Hi to all you fellow expatforumites; ive just joined and my name is Francis.
Im heading down towards Malaga/Gibraltar way in a campervan from Munich in the next few weeks. Im looking to find a winter bolt hole; somewhere off the beaten track with access to fresh water. Electricity etc not so important and, of course, as cheap as it can be. Im looking for campsites that stay open through winter or any suitable peice of hard standing. Any clues or tips are always welcome.
Also looking at work, perhaps, on the way down through France and Spain. Orange picking, wintercampsite minding or anything similar. Again, if youve done this one before id be delighted to hear your thoughts.
CFE


----------



## xicoalc (Apr 20, 2010)

Canfrank said:


> Hi to all you fellow expatforumites; ive just joined and my name is Francis.
> Im heading down towards Malaga/Gibraltar way in a campervan from Munich in the next few weeks. Im looking to find a winter bolt hole; somewhere off the beaten track with access to fresh water. Electricity etc not so important and, of course, as cheap as it can be. Im looking for campsites that stay open through winter or any suitable peice of hard standing. Any clues or tips are always welcome.
> Also looking at work, perhaps, on the way down through France and Spain. Orange picking, wintercampsite minding or anything similar. Again, if youve done this one before id be delighted to hear your thoughts.
> CFE


Sorry, cant help you with any of it but what a great way spend some time! Thumbs up to you!


----------



## Pesky Wesky (May 10, 2009)

You might be interested in these two sites that have recewntly been recommened on the forum.
After 5 posts you can get in touch with mr pinks via pm, who is/ was working on one of these projects
Workaway.info the site for free work exchange. Gap year volunteer for food and accommodation whilst travelling abroad.

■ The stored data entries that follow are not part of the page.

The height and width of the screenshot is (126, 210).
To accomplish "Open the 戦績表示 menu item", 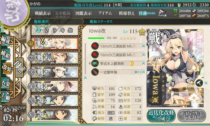I will tap(43, 13).
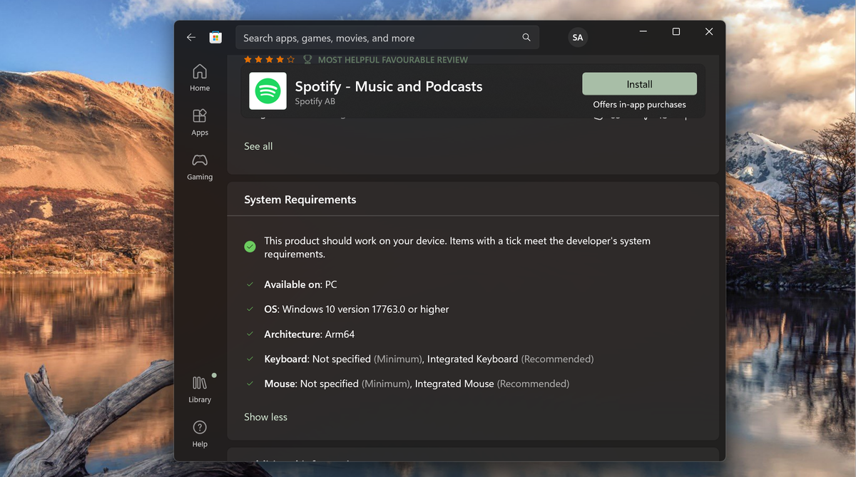Image resolution: width=856 pixels, height=477 pixels.
Task: Click the trophy icon beside review heading
Action: [x=307, y=60]
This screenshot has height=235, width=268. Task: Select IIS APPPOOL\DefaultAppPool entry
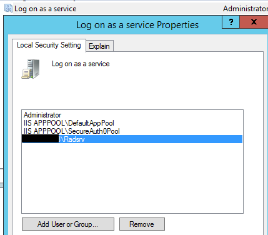tap(69, 123)
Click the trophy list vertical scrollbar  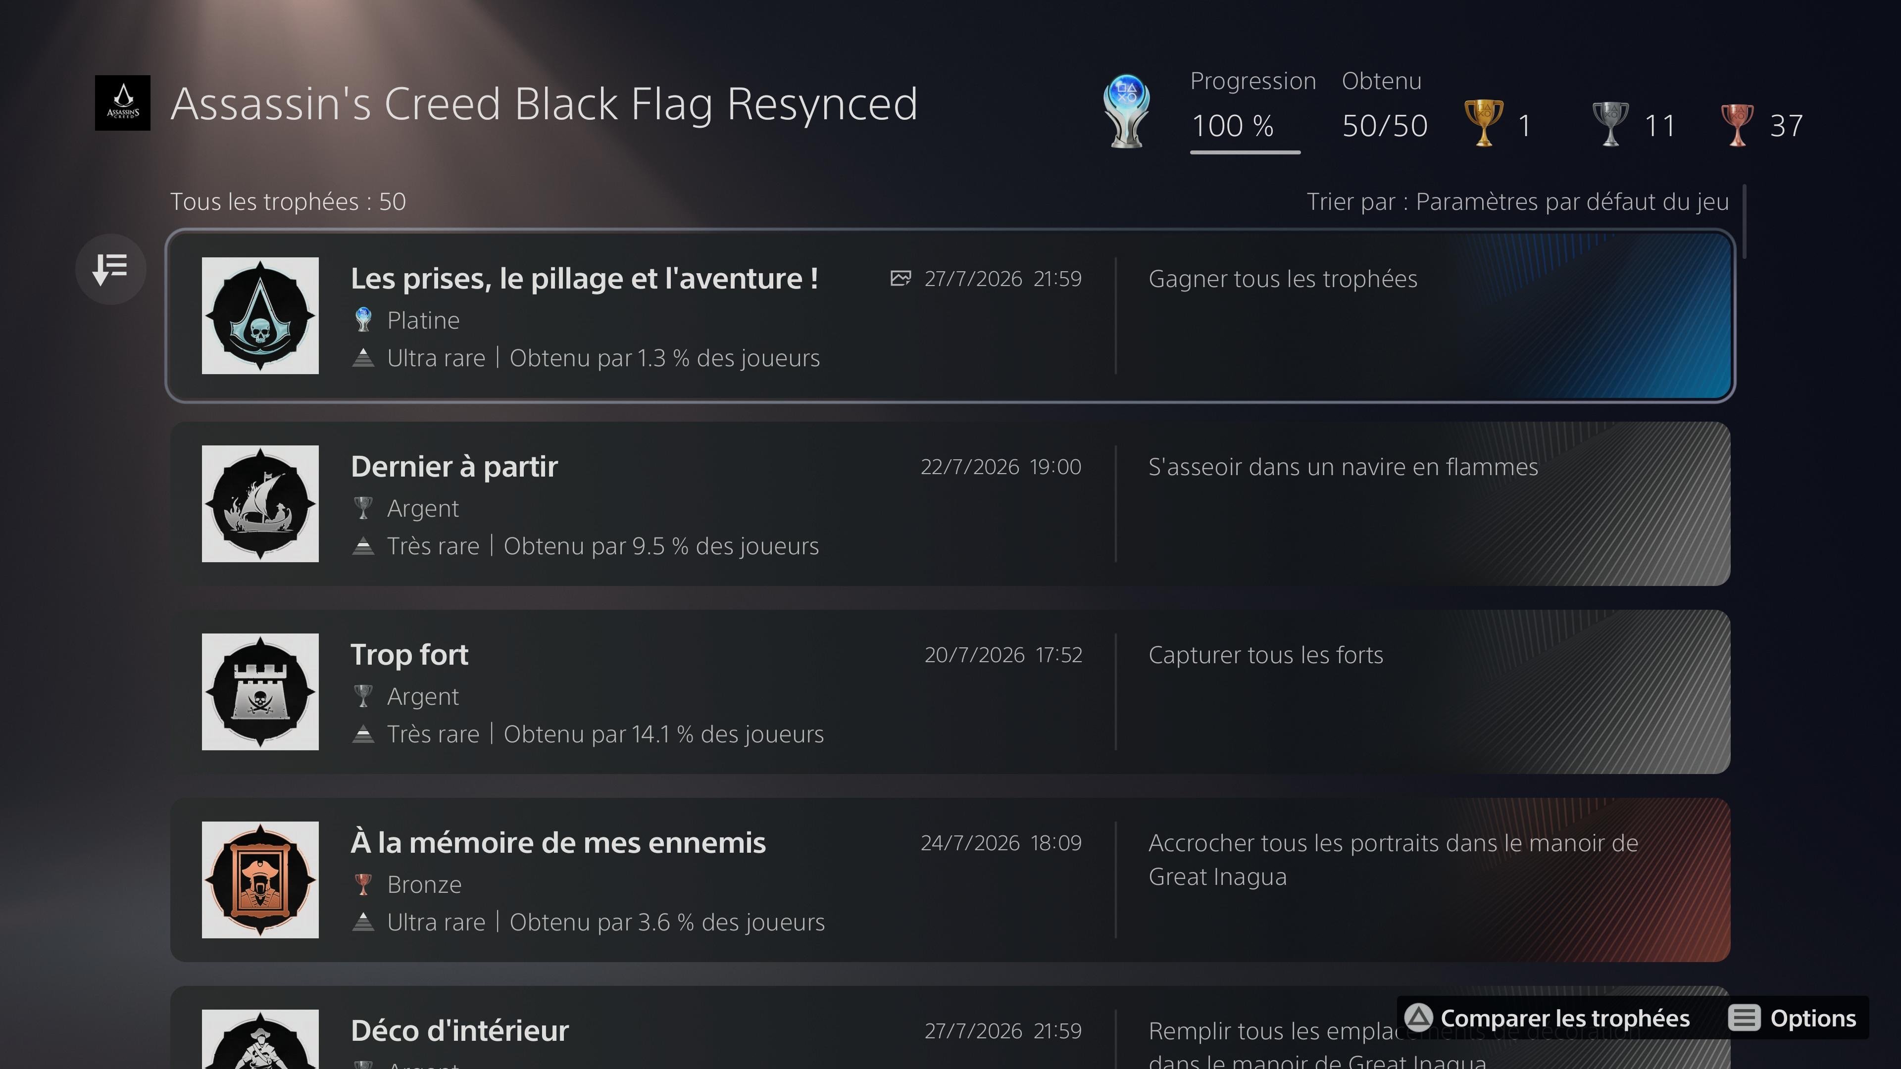[1745, 221]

Help Exchange: free volunteer work exchange abroad Australia New Zealand Canada Europe


----------



## Alcalaina (Aug 6, 2010)

Canfrank said:


> Hi to all you fellow expatforumites; ive just joined and my name is Francis.
> Im heading down towards Malaga/Gibraltar way in a campervan from Munich in the next few weeks. Im looking to find a winter bolt hole; somewhere off the beaten track with access to fresh water. Electricity etc not so important and, of course, as cheap as it can be. Im looking for campsites that stay open through winter or any suitable peice of hard standing. Any clues or tips are always welcome.
> Also looking at work, perhaps, on the way down through France and Spain. Orange picking, wintercampsite minding or anything similar. Again, if youve done this one before id be delighted to hear your thoughts.
> CFE


Hell Francis. We have a nice all-year campsite near us, in beautiful countryside and well off the beaten track, 50km north-west of Gibraltar: http://www.campinglosgazules.com/portada.html

There's no work here though, nor anywhere else in Spain with 4 million unemployed.


----------



## Canfrank (Nov 10, 2010)

Thanks



Alcalaina said:


> Hell Francis. We have a nice all-year campsite near us, in beautiful countryside and well off the beaten track, 50km north-west of Gibraltar: Camping Los Gazules
> 
> There's no work here though, nor anywhere else in Spain with 4 million unemployed.


----------



## Alcalaina (Aug 6, 2010)

Canfrank said:


> Thanks


I did mean to say "hello", not "hell" by the way!

Times are hard here but it's a long way from hell.


----------



## neilmac (Sep 10, 2008)

Canfrank said:


> Hi to all you fellow expatforumites; ive just joined and my name is Francis.
> Im heading down towards Malaga/Gibraltar way in a campervan from Munich in the next few weeks. Im looking to find a winter bolt hole; somewhere off the beaten track with access to fresh water. Electricity etc not so important and, of course, as cheap as it can be. Im looking for campsites that stay open through winter or any suitable peice of hard standing. Any clues or tips are always welcome.
> Also looking at work, perhaps, on the way down through France and Spain. Orange picking, wintercampsite minding or anything similar. Again, if youve done this one before id be delighted to hear your thoughts.
> CFE


Hi

We have been doing 'research' for our motorhome website, Clubmotorhome and have found a few nice free 'aires' in Spain which would help along your journey. As for actual long term stops we are told by our fellow travellers that 'wildcamping' in Spain is becoming more difficult but not impossible! If you PM me with your route we will see if we can help with stopping points. 

Enjoy your journey!


----------